How does God look like? - by Eugene Matzota

Is He the good old man with white hair and beard one may find in simple drawings or even religious iconography?

By Eugene Matzota


Based on an excerpt of my book ‘Ask and it Will be Answered’, 2011





Well, yes, this question seems childish, in the beginning.
On the other hand, let’s be more generous, this question seems to be one that meets only the question of a child not so much indoctrinated with everything a man could read in a lifetime.
Well, I’m so sorry for those who think that being an intellectual means to have as many books in the library as possible. The bad news is that if you walk into a House of worship, we might find such a representation. Therefore, we’ve got to talk about it...
Is this the way people imagine God, a human like anyone of us? Sure, it has to be just much wiser, because He must know everything. Moreover, being wiser and older than our world, the best representation at hand is that of a wise old man.
Now, let’s what Carl Sagan has to he say about this image of God, knowing that he characterize himself not as an atheist, but as an agnostic. Carl Sagan, a well-known scientist, far from being a naïve, as we may see immediately from his slightly sarcastic turn of phrase, says about this naive image of God:

The idea that God is an oversized white male with a flowing beard who sits in the sky and tallies the fall of every sparrow is ludicrous. However, if by God one means the set of physical laws that govern the universe, then clearly there is such a God.
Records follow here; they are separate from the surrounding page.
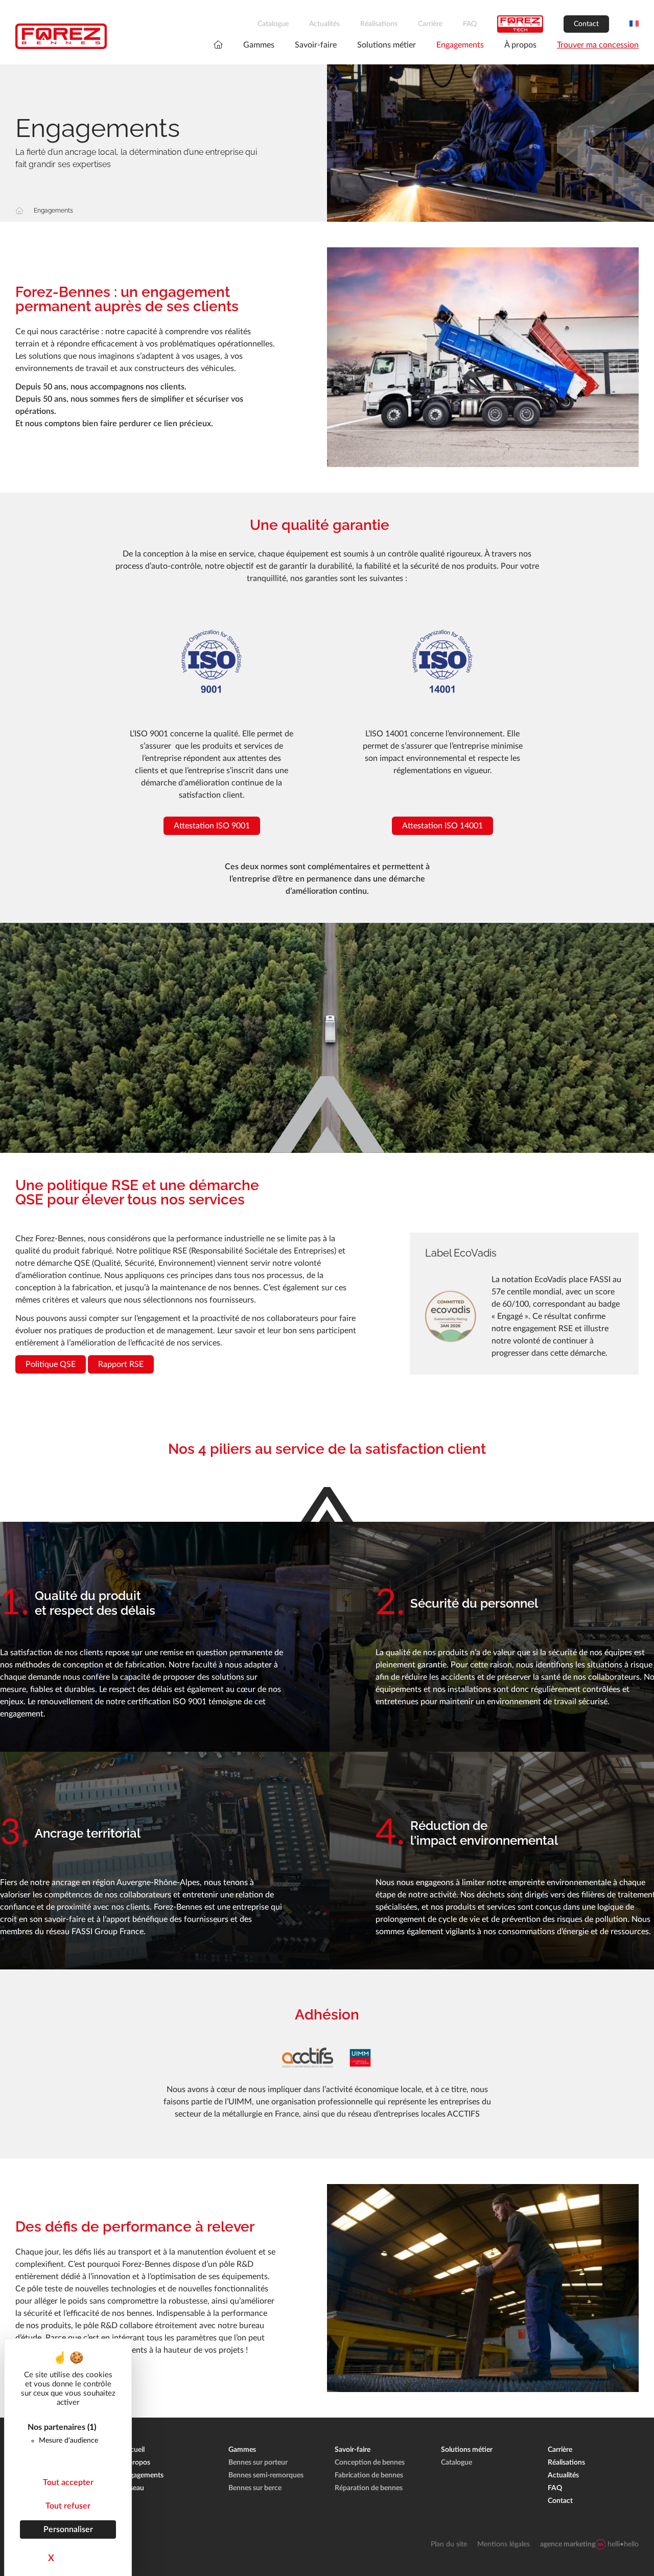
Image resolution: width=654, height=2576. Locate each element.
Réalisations (379, 24)
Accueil (133, 2449)
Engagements (460, 45)
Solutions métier (386, 45)
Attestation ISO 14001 (442, 826)
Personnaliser (68, 2529)
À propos (520, 45)
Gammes (258, 45)
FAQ (470, 24)
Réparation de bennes (369, 2488)
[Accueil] (19, 210)
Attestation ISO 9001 (212, 826)
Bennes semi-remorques (265, 2475)
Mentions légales (503, 2543)
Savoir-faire (316, 45)
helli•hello (589, 2543)
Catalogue (273, 24)
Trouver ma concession (598, 45)
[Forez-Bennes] (61, 36)
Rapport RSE (121, 1364)
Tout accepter (68, 2482)
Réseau (133, 2488)
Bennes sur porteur (258, 2462)
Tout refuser (67, 2506)
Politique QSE (51, 1364)
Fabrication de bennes (369, 2475)
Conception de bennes (370, 2462)
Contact (586, 24)
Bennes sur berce (255, 2488)
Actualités (324, 24)
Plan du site (449, 2543)
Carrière (430, 24)
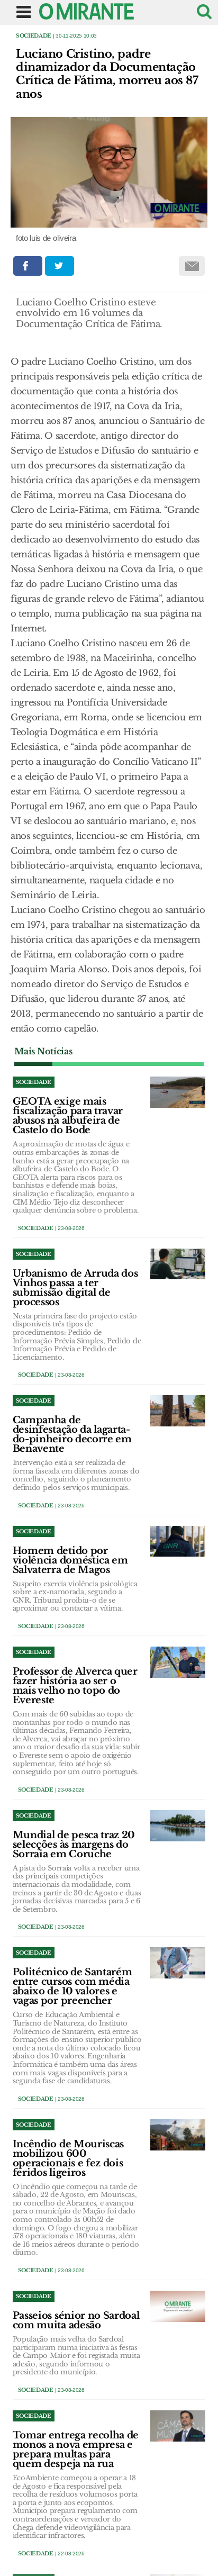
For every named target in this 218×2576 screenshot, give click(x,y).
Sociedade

This God is emotionally unsatisfying... It does not make much sense to pray to the law of gravity.
As quoted in "Scientists & Their Gods" in U.S. News & World Report Vol. 111 (1991).
Now that we have exposed a major scientist’s opinion, let us see what a theosophist has to say about God.
For theosophist, God is the One, the Source of all things, whether good or bad, beautiful or ugly. He can’t have a certain quality because includes all the qualities, like all His creations.
The Gospels give the parable of the Kingdom of God compared to a grain of mustard seed, which apparently has no connection with God's greatness.
30 And he said, Wherunto shal we liken the kingdome of God? Or with what comparison shall we compare it?
31 It is like a graine of mustard seed: which when it is sowen in the earth, is lesse then all the seedes that be in the earth.
32 But when it is sowen, it groweth vp, and becommeth greater then all herbes, & shooteth out great branches, so that the fowles of the aire may lodge vnder the shadow of it.
(Mark, 4.30-32, Bible, King James Edition, 1611)
Well, let’s see, what would be the meaning of this wonderful parable?
In the beginning, there is just a grain of mustard, nothing more. We don’t know what is inside of this grain apparently lifeless. We simply can’t tell.
Therefore, we can’t tell what will come out of it, how it will be able to evolve.
Only when the plant develops from the grain sowing in the Earth, with branches and leaves, only then we will get to know what that little seed of mustard is. Not before...
This He, this One without a name, about which nobody could say either that it does or that it does not exist, nor could an ordinary man understand Him, is Life.
Life is everywhere in space, has always been and will be, even after the disappearance of the good and the bad.
Life remains unchanged and all that we might say is that it is. No more than this and this is enough.

Life is in each of us. We choose what we do, whatever this is good or bad, through the power of Life.